Wassermühle in Hoslovice  (Foto: Jiří Novák,  CC BY-SA 3.0)
Das Museum von Strakonice betreut auch die 400 Jahre alte Wassermühle im unweit gelegenen Dorf Hoslovice. Die Mitarbeiter des Museums bemühen sich darum, die Wassermühle als einen Ort mit lebendiger Geschichte aufrechtzuerhalten. Hoslovice sei auch für die Präsentation von Osterbräuchen geeignet, sagt Martin Slavík:

„Im alten Backofen werden Osterkuchen und die kleineren Kuchen, die sogenannten ‚Jidáš‘, gebacken. Diese werden mit Butter und Honig aus dem Böhmerwald beschmiert. Es werden in der Mühle Eier gefärbt, aber auf alte Weise: mit Farben aus Heidelbeeren, aus Zwiebeln oder aus Spinat. In der Mühle sitzt auch ein Drahtbinder, der nicht nur Töpfe repariert, sondern auch Eier mit einem Netz aus dünnem Draht dekoriert. Ein Handwerker führt dort das Korbflechten vor. Einige Frauen aus dem nahe gelegenen Čestice stanzen Spitzenmuster in die Ostereier.“

Pučálka
In Hoslovice werden neben den Osterkuchen auch einige regionale Oster- oder Frühlingsgerichte zubereitet und serviert. Dazu gehört ein Erbsengericht namens „pučálka“. Martin Slavík:

„Die Erbsen werden auf dem Küchenherd gebacken. Es ist ein sehr gesundes Gericht. Seine Zubereitung ist aber nicht ganz einfach, denn die Erbsen müssen zuvor lange eingeweicht werden.

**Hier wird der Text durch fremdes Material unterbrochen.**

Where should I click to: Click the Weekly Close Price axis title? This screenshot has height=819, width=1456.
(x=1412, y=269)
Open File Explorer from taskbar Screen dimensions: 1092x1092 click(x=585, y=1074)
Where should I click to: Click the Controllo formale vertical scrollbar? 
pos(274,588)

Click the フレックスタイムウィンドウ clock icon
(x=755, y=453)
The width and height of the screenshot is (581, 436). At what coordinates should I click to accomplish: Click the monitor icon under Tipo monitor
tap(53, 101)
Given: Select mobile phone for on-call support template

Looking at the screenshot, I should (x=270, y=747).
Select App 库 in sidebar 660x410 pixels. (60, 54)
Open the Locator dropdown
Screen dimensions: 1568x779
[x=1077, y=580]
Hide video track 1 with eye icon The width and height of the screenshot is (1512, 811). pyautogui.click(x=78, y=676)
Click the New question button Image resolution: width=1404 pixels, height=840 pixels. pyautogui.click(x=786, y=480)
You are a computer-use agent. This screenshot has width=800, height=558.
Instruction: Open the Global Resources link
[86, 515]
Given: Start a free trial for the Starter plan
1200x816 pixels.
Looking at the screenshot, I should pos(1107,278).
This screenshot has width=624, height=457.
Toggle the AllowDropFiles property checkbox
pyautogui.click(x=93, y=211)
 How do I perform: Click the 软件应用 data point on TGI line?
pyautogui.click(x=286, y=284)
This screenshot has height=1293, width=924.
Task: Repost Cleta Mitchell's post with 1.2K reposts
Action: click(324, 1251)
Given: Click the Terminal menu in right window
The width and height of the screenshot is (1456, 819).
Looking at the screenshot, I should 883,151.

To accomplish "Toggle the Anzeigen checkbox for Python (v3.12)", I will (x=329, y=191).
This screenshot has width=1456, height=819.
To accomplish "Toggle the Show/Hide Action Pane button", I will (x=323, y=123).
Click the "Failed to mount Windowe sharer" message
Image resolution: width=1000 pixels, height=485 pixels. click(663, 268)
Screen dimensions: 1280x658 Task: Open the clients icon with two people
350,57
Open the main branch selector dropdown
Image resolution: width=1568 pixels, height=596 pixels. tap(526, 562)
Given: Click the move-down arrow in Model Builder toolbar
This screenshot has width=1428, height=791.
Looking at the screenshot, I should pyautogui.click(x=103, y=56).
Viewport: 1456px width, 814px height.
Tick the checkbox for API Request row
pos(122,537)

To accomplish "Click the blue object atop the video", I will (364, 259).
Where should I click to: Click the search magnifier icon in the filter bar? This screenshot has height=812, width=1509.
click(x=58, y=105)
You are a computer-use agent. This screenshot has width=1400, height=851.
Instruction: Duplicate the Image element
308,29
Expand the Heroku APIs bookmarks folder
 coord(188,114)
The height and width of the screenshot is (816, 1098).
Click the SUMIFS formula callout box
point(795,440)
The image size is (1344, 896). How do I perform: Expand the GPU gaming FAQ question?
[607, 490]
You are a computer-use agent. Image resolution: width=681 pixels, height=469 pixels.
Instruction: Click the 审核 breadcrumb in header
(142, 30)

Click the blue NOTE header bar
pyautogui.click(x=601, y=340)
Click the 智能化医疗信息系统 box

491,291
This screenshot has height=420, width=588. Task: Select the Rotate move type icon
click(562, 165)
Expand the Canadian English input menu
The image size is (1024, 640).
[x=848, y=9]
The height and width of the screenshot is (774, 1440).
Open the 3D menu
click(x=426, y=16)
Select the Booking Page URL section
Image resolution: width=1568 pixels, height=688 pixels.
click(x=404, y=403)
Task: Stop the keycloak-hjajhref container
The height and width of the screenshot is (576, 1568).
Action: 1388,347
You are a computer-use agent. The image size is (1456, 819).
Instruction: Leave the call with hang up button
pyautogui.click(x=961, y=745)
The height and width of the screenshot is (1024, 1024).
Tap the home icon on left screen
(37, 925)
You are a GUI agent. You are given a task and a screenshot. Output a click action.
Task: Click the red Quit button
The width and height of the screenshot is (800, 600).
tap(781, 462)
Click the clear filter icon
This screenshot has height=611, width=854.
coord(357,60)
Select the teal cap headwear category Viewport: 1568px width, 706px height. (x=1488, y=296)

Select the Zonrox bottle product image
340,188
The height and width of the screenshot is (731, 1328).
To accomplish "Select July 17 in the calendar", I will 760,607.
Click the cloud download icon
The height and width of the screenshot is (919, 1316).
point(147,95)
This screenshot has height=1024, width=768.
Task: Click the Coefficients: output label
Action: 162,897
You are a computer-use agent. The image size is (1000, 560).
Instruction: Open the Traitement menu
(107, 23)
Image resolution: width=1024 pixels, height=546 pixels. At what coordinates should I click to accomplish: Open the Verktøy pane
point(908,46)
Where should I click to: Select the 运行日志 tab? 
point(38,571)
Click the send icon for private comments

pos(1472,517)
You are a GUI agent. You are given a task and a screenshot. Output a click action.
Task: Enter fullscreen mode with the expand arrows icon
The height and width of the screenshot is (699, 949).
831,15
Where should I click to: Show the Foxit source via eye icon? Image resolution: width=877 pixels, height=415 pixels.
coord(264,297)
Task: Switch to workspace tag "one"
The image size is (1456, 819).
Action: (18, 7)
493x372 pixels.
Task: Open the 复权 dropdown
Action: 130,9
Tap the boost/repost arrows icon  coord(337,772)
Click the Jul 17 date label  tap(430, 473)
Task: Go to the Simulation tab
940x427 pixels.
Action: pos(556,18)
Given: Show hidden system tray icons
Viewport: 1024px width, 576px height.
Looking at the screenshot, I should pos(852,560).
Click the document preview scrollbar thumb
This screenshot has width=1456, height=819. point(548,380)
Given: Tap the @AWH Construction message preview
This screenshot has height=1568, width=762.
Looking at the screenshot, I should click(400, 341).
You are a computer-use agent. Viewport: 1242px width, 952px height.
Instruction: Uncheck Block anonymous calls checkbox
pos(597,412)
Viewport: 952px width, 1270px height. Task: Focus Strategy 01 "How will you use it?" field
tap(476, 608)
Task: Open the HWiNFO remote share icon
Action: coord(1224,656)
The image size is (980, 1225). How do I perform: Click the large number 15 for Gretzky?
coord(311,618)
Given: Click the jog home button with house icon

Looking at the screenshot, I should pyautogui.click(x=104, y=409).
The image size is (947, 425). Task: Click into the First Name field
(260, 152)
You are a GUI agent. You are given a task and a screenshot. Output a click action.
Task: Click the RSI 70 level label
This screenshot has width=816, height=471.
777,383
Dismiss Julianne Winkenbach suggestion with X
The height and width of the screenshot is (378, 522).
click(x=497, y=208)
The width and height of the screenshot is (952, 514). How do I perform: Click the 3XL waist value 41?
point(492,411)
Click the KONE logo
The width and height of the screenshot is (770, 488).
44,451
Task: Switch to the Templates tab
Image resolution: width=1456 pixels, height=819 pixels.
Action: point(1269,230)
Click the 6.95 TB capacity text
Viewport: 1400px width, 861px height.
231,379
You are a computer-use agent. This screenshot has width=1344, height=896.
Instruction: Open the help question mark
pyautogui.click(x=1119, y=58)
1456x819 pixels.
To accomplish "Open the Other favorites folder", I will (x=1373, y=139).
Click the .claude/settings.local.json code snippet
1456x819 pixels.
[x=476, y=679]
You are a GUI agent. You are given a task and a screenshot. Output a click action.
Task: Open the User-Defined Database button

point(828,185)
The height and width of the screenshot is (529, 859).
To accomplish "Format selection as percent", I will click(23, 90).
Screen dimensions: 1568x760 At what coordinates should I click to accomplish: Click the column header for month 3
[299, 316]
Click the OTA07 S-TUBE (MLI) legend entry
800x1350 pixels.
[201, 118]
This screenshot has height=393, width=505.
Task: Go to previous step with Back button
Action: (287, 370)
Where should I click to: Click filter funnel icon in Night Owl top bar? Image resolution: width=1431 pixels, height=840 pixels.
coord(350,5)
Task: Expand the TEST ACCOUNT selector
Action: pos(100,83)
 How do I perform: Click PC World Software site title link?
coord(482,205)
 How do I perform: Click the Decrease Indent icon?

Zu den weiteren Spezialitäten, die dort angeboten werden, gehört das Gericht namens ‚kočičí tanec‘ – auf Deutsch etwa ‚Katzentanz´. Das sind Hülsenfrüchte gemischt mit Löwenzahnblättern. Ein weiteres Gericht ist die sogenannte ‚litinka‘. Manchmal wird sie auch ‚liják‘ oder ‚bramborka‘ genannt. Es ist ein auf Blech gebackener Salzkuchen aus Kartoffelteig, bestreut mit Mohn. Zu Ostern wurden viele Gerichte aus Eiern serviert. Verbreitet waren hier in der Region beispielsweise eine Brennnesselsuppe mit Ei oder eine Spinatsuppe, denn Spinat gab es in jedem Garten.“

Die Ausstellung über die Ostergeschichte ist im Kapitelsaal der Burg in Strakonice noch bis 10. April zu sehen. Geöffnet ist der Saal täglich außer montags, und zwar dienstags bis freitags von 10 bis 16 Uhr, samstags von 9 bis 12 Uhr und sonntags von 13 bis 16 Uhr.

Ebenfalls nicht fehlen auf dem Ostertisch durften Osterlämmer aus Quarkteig oder der Osterauflauf aus Eiern, Semmeln, Rauchfleisch und Brennnesseln.